To evaluate the effects of chronic TOC exposure on KIT expression, flow cytometric analysis was performed on three biological replicates of TOC-sensitive and –resistant lines in triplicate. 250,000 parental C2 and TR1, TR2, and TR3 cells were incubated with 0.4ug PE-conjugated rat anti-mouse monoclonal CD117 (BD Pharmingen; San Jose, CA) for 30 minutes in the dark at room temperature, washed with 1X PBS, centrifuged at 200 x g for 5 minutes, and resuspended in 1X PBS. Data was acquired using a Gallios flow cytometer and Gallios software (Beckman Coulter; Brea, CA). Results were analyzed using Kaluza Analysis Software (Beckman Coulter). Cells were gated based on forward scatter and side scatter properties.

P-gp expression/function

To evaluate the expression and function of P-gp in the TOC-sensitive and -resistant sublines, western blotting and rhodamine uptake/efflux was performed, respectively. C2, TR1, TR2, and TR3 cells were lysed as described above. As a positive control, MDR1-over-expressing canine Madin Darby Canine Kidney (MDCK) cells were used (kindly received from Dr. Michael Gottesmann, Laboratory of Cell Biology, National Cancer Institute, NIH, Bethesda, MD). Protein was separated by SDS-PAGE on a 6% acrylamide gel and transferred onto a polyvinylidene difluoride membrane. Membranes were blocked for 60 min at room temperature in 4% milk. Immunolabeling for MDR-1/Pg-p/ABCB1 was performed using a rabbit polyclonal anti-human antibody (Novus Biologicals, Littleton, CO) at 1:1000 followed by incubation with HRP-conjugated anti-rabbit antibody at 1:5000 for 30 min at room temperature.

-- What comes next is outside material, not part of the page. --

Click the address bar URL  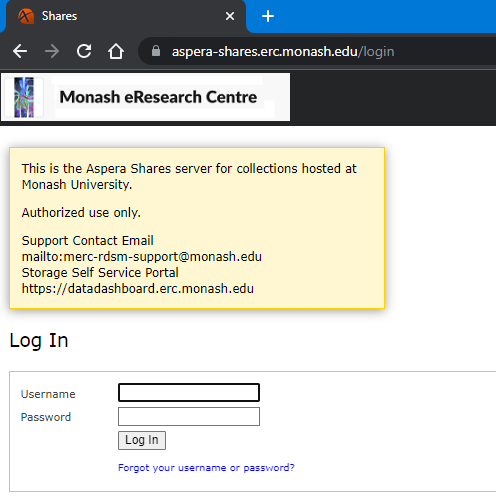283,52
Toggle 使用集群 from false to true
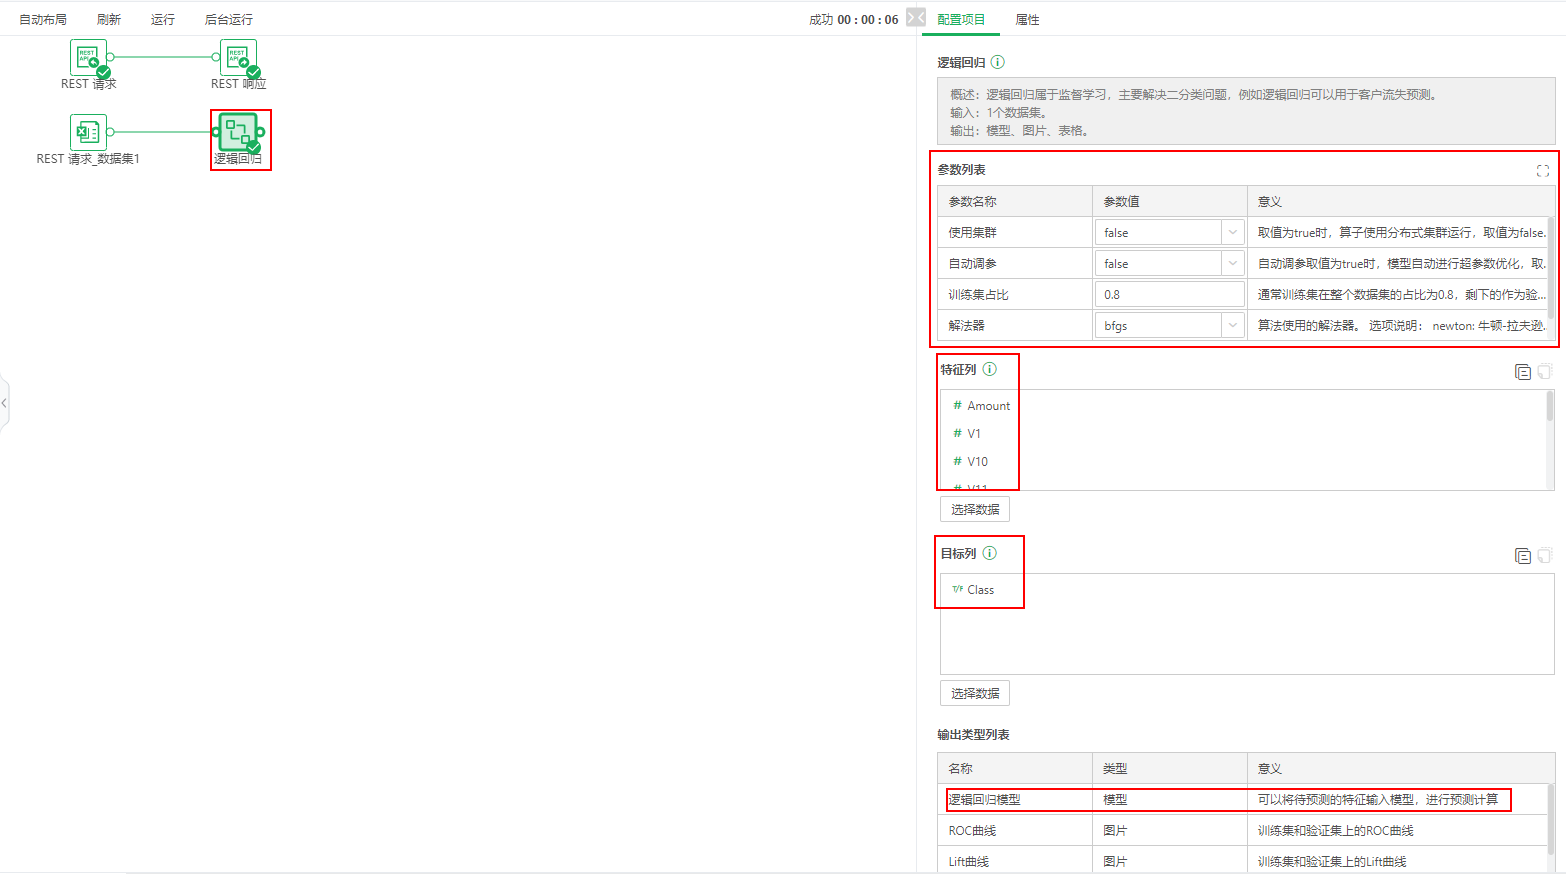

Immunoreactive bands were detected using enhanced chemiluminescent reagents (Thermo Scientific; Rockford, IL). Rhodamine uptake/efflux assays were performed as previously described [50, 51]. Briefly, 200,000 cells were seeded in 6-well plates 24 hr prior to assay. Cells were incubated in rhodamine (3 μM) or rhodamine and verapamil (50 μg/mL) for 1 hr at 37°C. Rhodamine-containing media was removed, replaced with fresh media or media and verapamil, and placed at 37°C for 1 hr. Cells were harvested, washed, and flow cytometry was performed to measure fluorescence intensity.

Ethical statement

This study does not need approval from an ethical committee.